We headed down to the OR after that.  Ben had to wait outside while I got my spinal block.  He has always been there with me when I've received my epidurals, so I was really bummed he couldn't be in there with me.  Instead, a very sweet nurse came and stood in front of me and let me rest my head on her shoulder while she massaged my shoulders and talked me through it.  She was really great.  The spinal block took effect within seconds- it was crazy.  They warned me it would.  As soon as the anesthesiologist was done putting it in, they immediately laid me down on the table before I got too numb that I couldn't even lay down.  The surgical nurses did some more prepping on me as I got more and more numb.  Soon, I was completely numb from my chest down.  The nice part was that I could feel my hands and arms this time and didn't have to be strapped down on the table.  The bad part was that I was extremely uncomfortable.  With most of my body numb, it felt like I was laying sideways and my body's natural inclination was to shift to a more comfortable position.  I couldn't move my body at all and instead was just left to think about how uncomfortable I was.  Ben still wasn't in the room yet to distract me from all of the discomfort.

The doctor came in and got busy doing something- I couldn't only feel pressure, but wondered what he was doing with Ben not even in the room yet.  Soon I heard him say "Hey, somebody get Dad in here!"  Ben walked in a minute later and later told me that I was already cut open when he got there.  With him in the room, and knowing we were getting close to baby time, my mind was more easily distracted from my discomfort.  Almost an hour and a half past our scheduled delivery time and lots of tugging and lots of pressure later, I heard the most beautiful cry in the world.  It took my breath away and tears came to my eyes.  Our baby was here!


Olivia Morgan Andros
Born at 9:54 a.m.
Delivered by Dr. Bigler

Getting weighed and measured

9 lbs, 1 oz and 20.5 in long

She was not a happy camper for awhile.  I still hadn't seen her at this point, but could hear her sweet (albeit loud) little cry as I lay waiting on the table.

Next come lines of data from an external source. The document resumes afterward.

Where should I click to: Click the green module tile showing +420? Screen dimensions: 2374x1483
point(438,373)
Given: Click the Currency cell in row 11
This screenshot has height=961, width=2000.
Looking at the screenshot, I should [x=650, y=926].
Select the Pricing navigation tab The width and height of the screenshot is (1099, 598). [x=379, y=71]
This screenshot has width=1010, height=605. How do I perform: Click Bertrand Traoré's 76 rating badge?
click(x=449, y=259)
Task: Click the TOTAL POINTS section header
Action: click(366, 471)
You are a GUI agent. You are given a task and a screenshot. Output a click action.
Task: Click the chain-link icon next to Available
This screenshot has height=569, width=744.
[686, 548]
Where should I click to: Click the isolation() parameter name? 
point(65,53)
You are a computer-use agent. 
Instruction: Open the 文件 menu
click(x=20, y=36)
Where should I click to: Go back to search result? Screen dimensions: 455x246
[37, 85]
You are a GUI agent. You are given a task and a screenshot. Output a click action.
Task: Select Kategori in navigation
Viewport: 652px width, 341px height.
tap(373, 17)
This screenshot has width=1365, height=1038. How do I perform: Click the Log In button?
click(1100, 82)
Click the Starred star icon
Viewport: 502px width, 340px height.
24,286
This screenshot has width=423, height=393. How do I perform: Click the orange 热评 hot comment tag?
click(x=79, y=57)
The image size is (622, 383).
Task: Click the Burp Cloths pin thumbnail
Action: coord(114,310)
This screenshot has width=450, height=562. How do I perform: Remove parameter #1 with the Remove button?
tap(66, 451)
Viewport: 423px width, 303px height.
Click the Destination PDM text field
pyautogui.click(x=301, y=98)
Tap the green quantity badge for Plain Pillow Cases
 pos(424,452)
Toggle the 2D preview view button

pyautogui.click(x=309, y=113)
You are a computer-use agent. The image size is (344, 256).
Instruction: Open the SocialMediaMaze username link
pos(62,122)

After getting her cleaned up a bit and diapered, they did her foot prints.


I finally got to see my sweet girl and the nurse took this picture of the 3 of us.  And she was still crying!  I tried to calm her as best I could with just the use of my hands, in an awkward position.
The doctor took quite awhile to sew me back up.  The weird thing this time was that there was some reflective material on the ceiling that when I looked up, I could see what was going on on the other side of my blue protective sheet.  It was grainy and far away and was very clear, but I could definitely tell that I was cut open and that everything was red and bloody.  It actually didn't bother me too much.  And I heard and could see the doctor using a suction to get rid of access blood.  Weird, weird.

I was anxious to be done- my neck and shoulders were in lots of pain.  I don't know if this is normal but it was one of the few parts of my body that I could feel and it seemed that since everything was numb, all of the pressure and weight of my body fell to my neck and shoulders.  I awkwardly tried to massage my own neck with one of my hands while I waited.


Our sweet girl!  She calmed down for a bit when she was all wrapped up and warm again.

When I first got to see her, the first thing I noticed about her were her full cheeks.  They were very soft and very kissable.  While she is a big girl, these pictures make her look much bigger than she is/was in real life.  She looked TINY in real life.

After the doctor was finished putting me back together, he came over and shook my hand and congratulated us.  Then he told me, "It's a good thing we went ahead with the C-section.  When I cut you open, I had to search around to find her.  She was so high up in your pelvis and was caught up in there, almost like there was a ring around her, holding her in.  I don't think she would have ever dropped down on her own." (Meaning she wouldn't have dropped down to start labor on her own, without being induced.  And being induced was not an option for a VBAC).

We didn't know if we'd ever truly know why a C-section was best for us, but upon hearing those words from the doctor, we had our answer as to why.  I didn't get my answer for "what delivery should I do?" by the heaven's opening and hearing a loud voice.  My sweet husband, who was in tune with the Spirit, helped me receive the answer that was best for us in a very still, small voice.  A voice and feeling I would have missed, as I was waiting for something louder and much more direct.  Everything worked out how it was supposed to, to which I am very grateful.  And most importantly, our sweet Olivia was brought into this world safely and very healthy.


We were wheeled back to our recovery room (where we started the morning).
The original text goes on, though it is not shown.